**SELECTED EXCERPT**:

The next phase is to place statues. Beginning with the king and continuing in order of rank, players place from 1-3 statues on an unoccupied field. The amount of statues placed is based on the type of field. Statues must be placed horizontally or vertically adjacent to a field that another of the player’s statues have already been placed. The statues are taken from the left most place on the player’s castle board. The cost is then payed by discarding the required commodities. The player receives supporters for any over paid commodities but are not allowed to use more commodites than what is necessary to pay for the statue. Once all players have had a chance to place a statue, a second round of placement may begin, as long as there is at least 1 player with enough commodities to place another statue. Beginning back with the king a new placement round begins, following the same rules as before. If a player was unable to place a statue because they didn’t have the right commodities and as long as they weren’t the greediest player, they receive 2 supporters as a consolation.
The fifth phase is to redistribute ranks. In this phase, players count up their supporters. The player with the most supporters takes the king/queen card and gives their previous card to the player they took the rank from. This continues with the next highest player taking the duke/duchess card and so on until each player has a rank card. In the case of a tie, the player that had the higher ranking previously receives the higher ranking nobility card.
The next phase is to crown the new king. The player that has the king ranking card begins by returning 5 supporters to the supply. They then take the leftmost statue at the bottom of their castle board and place it on the left most unoccupied space in the royal chronicle. Once the first five spaces have been taken, players place 2 statues to fill the dual spaces in the chronicle. Players then check to see if the end of game condition has been met if it is round 6 or later. If this condition has not been met, then the king player then takes the tumult spinner and the hourglass.
The final phase is to receive the people’s mercy. The player that has the most statues remaining on their castle board, indicating that they have placed the least amount of statues, is allowed to turn their mercy card to the “people show mercy” side.
Once the 7th phase is complete, the next round is prepared. All the commodity tiles, including the ones set aside earlier in the second phase, are returned to the center of the table and mixed up thoroughly. If the king player placed a statue in the third space of the royal chronicle, they are allowed to reveal a number of face down region tiles depending on the number of players. If the king placed a statue in the 5th space, they will then reveal the remaining region tiles.
As mentioned earlier, the game can end after each placement of 2 statues in the 6th phase. Players must subtract the number of statues placed by the player that has placed the fewest from the number of statues placed by the player that has placed the most. If that difference is greater than the number below the statues most recently placed in the royal chronicle, then the game ends. The player that has placed the most statues is the winner. Another way the game can end is after the 2 statues have been placed in the chronicle in the 10th round. Once more the player having placed the most statues is the winner. The game can also end if a player’s 25th statue has been placed. If this is the case the game ends immediately and they are the winner.

**TASK 1**: Revise the stretch of the records from the line containing "Task: Go to HR in the breadcrumb" through the line containing "coord(703,361)", replacing "icon" with "symbol" and leaving everything else unchanged.
The text and the records have no connection to each other.

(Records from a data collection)

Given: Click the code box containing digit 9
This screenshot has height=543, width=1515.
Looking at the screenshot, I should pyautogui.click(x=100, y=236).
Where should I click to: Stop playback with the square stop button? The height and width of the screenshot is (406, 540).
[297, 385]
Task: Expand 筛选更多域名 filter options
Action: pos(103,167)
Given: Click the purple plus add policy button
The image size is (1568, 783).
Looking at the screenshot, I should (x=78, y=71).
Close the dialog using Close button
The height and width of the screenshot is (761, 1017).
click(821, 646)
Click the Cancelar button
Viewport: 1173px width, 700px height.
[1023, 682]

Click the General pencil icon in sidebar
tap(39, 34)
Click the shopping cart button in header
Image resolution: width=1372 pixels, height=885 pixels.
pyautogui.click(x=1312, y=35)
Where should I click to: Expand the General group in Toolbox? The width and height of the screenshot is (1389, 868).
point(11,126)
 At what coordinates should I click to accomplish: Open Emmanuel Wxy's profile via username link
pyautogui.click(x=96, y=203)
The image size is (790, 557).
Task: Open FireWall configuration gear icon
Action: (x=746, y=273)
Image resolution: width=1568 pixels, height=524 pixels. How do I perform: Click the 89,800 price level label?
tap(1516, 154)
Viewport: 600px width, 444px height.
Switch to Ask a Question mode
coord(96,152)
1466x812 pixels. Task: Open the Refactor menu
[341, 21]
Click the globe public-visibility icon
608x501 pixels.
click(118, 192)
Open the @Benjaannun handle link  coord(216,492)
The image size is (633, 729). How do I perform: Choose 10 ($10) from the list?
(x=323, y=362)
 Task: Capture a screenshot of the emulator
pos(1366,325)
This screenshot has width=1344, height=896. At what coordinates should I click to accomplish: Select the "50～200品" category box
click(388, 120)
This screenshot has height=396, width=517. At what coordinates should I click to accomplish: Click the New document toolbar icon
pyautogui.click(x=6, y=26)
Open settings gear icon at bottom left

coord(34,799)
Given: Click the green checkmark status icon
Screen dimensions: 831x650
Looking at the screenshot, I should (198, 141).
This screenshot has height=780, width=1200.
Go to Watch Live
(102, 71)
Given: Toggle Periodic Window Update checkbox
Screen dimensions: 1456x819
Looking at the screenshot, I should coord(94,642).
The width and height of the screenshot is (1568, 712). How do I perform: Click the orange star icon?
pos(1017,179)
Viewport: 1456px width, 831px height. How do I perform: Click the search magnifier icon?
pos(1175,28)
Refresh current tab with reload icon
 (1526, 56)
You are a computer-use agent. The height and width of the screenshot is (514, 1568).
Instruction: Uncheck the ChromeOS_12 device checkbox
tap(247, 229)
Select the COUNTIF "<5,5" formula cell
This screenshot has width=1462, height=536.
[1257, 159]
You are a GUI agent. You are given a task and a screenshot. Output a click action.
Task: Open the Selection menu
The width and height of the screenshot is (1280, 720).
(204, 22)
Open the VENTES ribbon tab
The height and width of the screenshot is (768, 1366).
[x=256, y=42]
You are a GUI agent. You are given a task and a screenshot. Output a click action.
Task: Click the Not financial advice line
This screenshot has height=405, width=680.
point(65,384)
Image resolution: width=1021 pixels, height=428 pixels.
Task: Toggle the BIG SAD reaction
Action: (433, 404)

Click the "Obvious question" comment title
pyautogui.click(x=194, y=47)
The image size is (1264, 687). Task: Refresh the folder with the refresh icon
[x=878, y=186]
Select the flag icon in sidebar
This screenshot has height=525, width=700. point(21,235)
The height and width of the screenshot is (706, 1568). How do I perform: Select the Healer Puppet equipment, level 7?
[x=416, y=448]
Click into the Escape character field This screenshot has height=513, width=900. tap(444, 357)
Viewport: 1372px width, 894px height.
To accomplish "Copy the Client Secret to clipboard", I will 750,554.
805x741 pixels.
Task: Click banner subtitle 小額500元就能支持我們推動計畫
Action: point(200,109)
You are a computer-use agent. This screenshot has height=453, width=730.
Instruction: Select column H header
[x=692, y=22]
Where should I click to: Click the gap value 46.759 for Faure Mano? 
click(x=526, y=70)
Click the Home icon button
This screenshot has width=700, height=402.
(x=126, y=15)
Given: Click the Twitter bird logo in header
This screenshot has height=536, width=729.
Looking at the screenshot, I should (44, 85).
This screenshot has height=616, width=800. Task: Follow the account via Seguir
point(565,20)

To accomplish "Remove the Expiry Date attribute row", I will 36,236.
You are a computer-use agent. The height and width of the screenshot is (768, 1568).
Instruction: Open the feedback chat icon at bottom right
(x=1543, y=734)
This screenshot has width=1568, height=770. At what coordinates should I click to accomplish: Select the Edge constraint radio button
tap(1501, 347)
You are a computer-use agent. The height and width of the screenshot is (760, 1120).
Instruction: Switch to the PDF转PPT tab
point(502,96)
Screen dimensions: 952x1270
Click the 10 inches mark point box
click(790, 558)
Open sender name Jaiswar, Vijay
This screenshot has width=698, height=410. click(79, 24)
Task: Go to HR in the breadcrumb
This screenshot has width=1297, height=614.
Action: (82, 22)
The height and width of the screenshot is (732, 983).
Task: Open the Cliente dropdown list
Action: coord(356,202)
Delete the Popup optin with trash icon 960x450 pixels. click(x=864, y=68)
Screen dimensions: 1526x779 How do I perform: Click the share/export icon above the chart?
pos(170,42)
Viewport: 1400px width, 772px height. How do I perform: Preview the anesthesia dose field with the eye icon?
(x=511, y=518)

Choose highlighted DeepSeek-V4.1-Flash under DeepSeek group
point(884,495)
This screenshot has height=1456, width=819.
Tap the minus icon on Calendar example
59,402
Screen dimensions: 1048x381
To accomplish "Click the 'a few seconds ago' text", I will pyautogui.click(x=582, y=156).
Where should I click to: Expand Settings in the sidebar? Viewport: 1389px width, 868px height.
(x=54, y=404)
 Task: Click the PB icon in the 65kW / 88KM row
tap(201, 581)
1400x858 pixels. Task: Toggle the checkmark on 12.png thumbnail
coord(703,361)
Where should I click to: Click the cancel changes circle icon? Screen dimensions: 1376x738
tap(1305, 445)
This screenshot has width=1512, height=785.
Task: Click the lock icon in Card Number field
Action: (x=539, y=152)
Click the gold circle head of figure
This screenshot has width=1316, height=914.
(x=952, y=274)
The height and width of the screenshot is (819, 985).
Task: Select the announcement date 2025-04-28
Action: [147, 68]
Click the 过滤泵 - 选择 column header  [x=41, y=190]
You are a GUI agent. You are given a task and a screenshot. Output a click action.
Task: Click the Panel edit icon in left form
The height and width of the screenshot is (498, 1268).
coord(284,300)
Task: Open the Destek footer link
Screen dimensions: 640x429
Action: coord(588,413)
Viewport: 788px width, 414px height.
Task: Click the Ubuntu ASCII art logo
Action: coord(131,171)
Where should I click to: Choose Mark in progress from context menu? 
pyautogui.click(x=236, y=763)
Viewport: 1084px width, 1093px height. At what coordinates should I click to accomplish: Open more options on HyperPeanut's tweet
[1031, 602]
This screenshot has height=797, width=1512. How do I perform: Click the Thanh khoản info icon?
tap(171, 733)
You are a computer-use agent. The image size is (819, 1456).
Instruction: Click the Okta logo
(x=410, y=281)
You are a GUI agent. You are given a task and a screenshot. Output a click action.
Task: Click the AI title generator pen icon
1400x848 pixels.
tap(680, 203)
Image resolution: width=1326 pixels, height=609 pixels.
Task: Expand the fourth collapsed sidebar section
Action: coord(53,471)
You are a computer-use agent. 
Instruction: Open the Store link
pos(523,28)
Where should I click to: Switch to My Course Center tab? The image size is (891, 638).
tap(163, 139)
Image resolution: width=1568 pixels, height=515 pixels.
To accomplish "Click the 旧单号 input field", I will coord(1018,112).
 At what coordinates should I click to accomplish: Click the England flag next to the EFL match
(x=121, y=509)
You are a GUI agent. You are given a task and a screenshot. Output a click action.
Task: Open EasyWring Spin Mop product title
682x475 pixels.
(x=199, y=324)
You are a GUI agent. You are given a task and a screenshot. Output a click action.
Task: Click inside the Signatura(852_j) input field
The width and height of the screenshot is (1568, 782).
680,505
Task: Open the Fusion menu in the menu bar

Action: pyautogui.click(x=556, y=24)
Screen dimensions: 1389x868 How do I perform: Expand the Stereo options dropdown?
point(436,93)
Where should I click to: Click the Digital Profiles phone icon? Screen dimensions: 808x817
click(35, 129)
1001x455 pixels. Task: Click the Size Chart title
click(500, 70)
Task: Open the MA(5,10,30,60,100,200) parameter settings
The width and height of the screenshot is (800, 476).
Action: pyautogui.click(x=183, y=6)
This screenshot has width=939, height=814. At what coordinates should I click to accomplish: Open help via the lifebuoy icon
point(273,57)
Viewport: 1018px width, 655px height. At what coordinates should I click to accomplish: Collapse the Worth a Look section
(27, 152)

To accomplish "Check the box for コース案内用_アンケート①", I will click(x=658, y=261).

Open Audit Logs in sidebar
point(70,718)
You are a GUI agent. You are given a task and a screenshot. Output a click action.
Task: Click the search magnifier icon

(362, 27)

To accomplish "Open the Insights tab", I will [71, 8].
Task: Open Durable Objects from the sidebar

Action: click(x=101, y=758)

**TASK 2**: Carry on the board game rules text from its final sentence.

**EXERCISE RESPONSE 1**:
Task: Go to HR in the breadcrumb
This screenshot has width=1297, height=614.
Action: (82, 22)
The height and width of the screenshot is (732, 983).
Task: Open the Cliente dropdown list
Action: coord(356,202)
Delete the Popup optin with trash symbol 960x450 pixels. click(x=864, y=68)
Screen dimensions: 1526x779 How do I perform: Click the share/export symbol above the chart?
pos(170,42)
Viewport: 1400px width, 772px height. How do I perform: Preview the anesthesia dose field with the eye symbol?
(x=511, y=518)

Choose highlighted DeepSeek-V4.1-Flash under DeepSeek group
point(884,495)
This screenshot has height=1456, width=819.
Tap the minus symbol on Calendar example
59,402
Screen dimensions: 1048x381
To accomplish "Click the 'a few seconds ago' text", I will pyautogui.click(x=582, y=156).
Where should I click to: Expand Settings in the sidebar? Viewport: 1389px width, 868px height.
(x=54, y=404)
 Task: Click the PB symbol in the 65kW / 88KM row
tap(201, 581)
1400x858 pixels. Task: Toggle the checkmark on 12.png thumbnail
coord(703,361)

**EXERCISE RESPONSE 2**:
Let me being by saying, Kosmos makes some of the best looking games out there. This one is no different. There are lots of great looking pieces included with it. There are 100 little wooden meeples in 4 different colors. These are the statues that you’ll be using to place on the region tiles. They look great and are very sturdy. The commodity tiles, supporter tokens, region tiles, frame pieces, castle boards, nobility cards, mercy cards and tumult spinner are all made of thick cardboard with some really great looking artwork on them. The artistic design is really great on every piece. The nobility cards, tumult spinner, mercy cards and supporters all have this cartoon like feel to them that looks great. The castle boards are really interesting in how they house all of a player’s statues along the bottom of the board so you can always know how many statues you’ve placed with just a glance. I also like that the boards act as a player aid. On one side of the boards is the cost for building statues, while the other side has a summary of the 7 phases of play. The frame pieces fit together nicely and the top section has the different king and queen portraits that make up the royal chronicle. Those pictures are very similar to the cartoon like artwork on the other pieces. I’ll say that with this game, it’s like everything was thought out when producing it. Of course the game has the nice little plastic hourglass for the collecting taxes phases. It has about 20 seconds worth of sand in it, so that gives you an idea of how long you have to do what you need to do during that phase. I can say with all honesty that this a lovely looking game. I like it a lot.
9 out of 10
The rulebook for this game is quite nice. It’s well organized with every aspect of the game covered very well from setup to gameplay. There are some very nice pictures and several examples sprinkled throughout the book. The first page has one of those little helper apps that you scan with your phone that shows how to play the game without reading the rules. That’s what it says anyway, I’ve never understood how to use those things so can’t comment on the authenticity of it. In any event, the rulebook also has some great hints as well as a section of what if questions on the back page that are quite helpful. There’s also a Tax Collection variant included for those players that really like to gamble. A nice little addition to add a bit more spice to the game, for those that like their games on the spicy side. I can say that everything was really easy to read and understand. I had no problems with it and found that everything was explained really well. I have absolutely no complaints with it whatsoever.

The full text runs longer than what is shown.